Email is getting too much credit

Consider the following thought experiment. Say one blog post was particularly well written. So well written in fact, that lots of people share it. It goes viral. Now you’re in the enviable position of having thousands of people coming to your blog post, but they’re all labeled email. Now you have to make a budget decision. Do you give a promotion to the person running your email newsletter or the one writing your blog posts? Well if you weren’t aware of this phenomenon, you might erroneously promote the email person. They might claim the post did well because they worked really hard on the email subject line, and you wouldn’t have any evidence to counter that logic. So the person actually creating the value doesn’t get the credit.

Advertising ROI is worse than you thought

Consider a second thought experiment, this time with advertising. You’re spending $100,000 a month driving tens of thousands of clicks to your website. One of those thousands of people copies the URL and shares it with their friend via WhatsApp. That friend just happens to be Kim Kardashian. Your product goes viral, getting millions of visitors, and *as measured by UTM parameters*, your advertising ROI goes from barely breakeven, to 100x return on investment. How much credit does your advertising agency deserve for that? Do you pay out their annual bonus early because they already hit their target? Sure they deserve some credit for getting your product in front of an influencer, maybe even that was an explicit strategy, but probably not all of the credit for millions of dollars of sales.

**The data:**

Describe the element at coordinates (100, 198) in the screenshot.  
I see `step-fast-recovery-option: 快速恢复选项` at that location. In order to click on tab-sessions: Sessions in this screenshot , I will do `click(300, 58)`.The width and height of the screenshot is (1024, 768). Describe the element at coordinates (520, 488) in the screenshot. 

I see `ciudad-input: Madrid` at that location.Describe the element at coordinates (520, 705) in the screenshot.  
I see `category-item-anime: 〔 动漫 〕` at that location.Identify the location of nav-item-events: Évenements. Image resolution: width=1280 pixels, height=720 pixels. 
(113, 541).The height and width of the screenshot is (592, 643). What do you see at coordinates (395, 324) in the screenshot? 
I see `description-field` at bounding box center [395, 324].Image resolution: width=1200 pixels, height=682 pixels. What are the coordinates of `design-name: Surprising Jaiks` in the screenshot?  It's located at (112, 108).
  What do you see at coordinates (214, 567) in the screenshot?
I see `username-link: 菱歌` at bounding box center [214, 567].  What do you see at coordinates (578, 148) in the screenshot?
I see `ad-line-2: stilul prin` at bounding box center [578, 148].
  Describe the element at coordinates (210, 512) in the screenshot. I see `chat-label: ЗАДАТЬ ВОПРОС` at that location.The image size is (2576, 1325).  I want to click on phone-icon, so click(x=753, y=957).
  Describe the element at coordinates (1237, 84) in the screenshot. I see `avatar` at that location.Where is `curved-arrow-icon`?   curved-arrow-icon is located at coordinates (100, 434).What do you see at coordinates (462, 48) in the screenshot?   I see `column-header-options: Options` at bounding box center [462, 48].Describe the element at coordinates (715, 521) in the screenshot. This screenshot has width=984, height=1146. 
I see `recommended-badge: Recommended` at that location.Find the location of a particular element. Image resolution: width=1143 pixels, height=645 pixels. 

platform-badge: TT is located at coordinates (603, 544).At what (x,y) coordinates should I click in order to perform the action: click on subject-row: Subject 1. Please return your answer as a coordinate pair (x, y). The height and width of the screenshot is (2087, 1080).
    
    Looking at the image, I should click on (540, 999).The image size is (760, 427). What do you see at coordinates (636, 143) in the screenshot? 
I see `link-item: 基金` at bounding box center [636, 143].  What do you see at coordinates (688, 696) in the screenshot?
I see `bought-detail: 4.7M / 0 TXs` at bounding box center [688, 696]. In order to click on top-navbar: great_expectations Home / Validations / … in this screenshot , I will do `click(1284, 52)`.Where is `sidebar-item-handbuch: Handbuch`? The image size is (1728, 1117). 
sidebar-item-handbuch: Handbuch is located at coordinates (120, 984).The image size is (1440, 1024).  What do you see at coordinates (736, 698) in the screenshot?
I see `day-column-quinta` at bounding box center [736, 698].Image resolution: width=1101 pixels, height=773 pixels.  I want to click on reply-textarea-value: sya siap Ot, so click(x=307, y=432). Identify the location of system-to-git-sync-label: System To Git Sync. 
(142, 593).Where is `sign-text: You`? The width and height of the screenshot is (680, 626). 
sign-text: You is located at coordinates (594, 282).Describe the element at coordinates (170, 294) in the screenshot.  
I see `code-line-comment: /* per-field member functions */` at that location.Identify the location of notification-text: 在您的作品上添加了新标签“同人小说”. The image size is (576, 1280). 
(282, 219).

**Problem:** Set down the entire passage on email and advertising credit word for word. Rely solely on the passage on email and advertising credit, not on the records.

**Answer box:**
Email is getting too much credit

Consider the following thought experiment. Say one blog post was particularly well written. So well written in fact, that lots of people share it. It goes viral. Now you’re in the enviable position of having thousands of people coming to your blog post, but they’re all labeled email. Now you have to make a budget decision. Do you give a promotion to the person running your email newsletter or the one writing your blog posts? Well if you weren’t aware of this phenomenon, you might erroneously promote the email person. They might claim the post did well because they worked really hard on the email subject line, and you wouldn’t have any evidence to counter that logic. So the person actually creating the value doesn’t get the credit.

Advertising ROI is worse than you thought

Consider a second thought experiment, this time with advertising. You’re spending $100,000 a month driving tens of thousands of clicks to your website. One of those thousands of people copies the URL and shares it with their friend via WhatsApp. That friend just happens to be Kim Kardashian. Your product goes viral, getting millions of visitors, and *as measured by UTM parameters*, your advertising ROI goes from barely breakeven, to 100x return on investment. How much credit does your advertising agency deserve for that? Do you pay out their annual bonus early because they already hit their target? Sure they deserve some credit for getting your product in front of an influencer, maybe even that was an explicit strategy, but probably not all of the credit for millions of dollars of sales.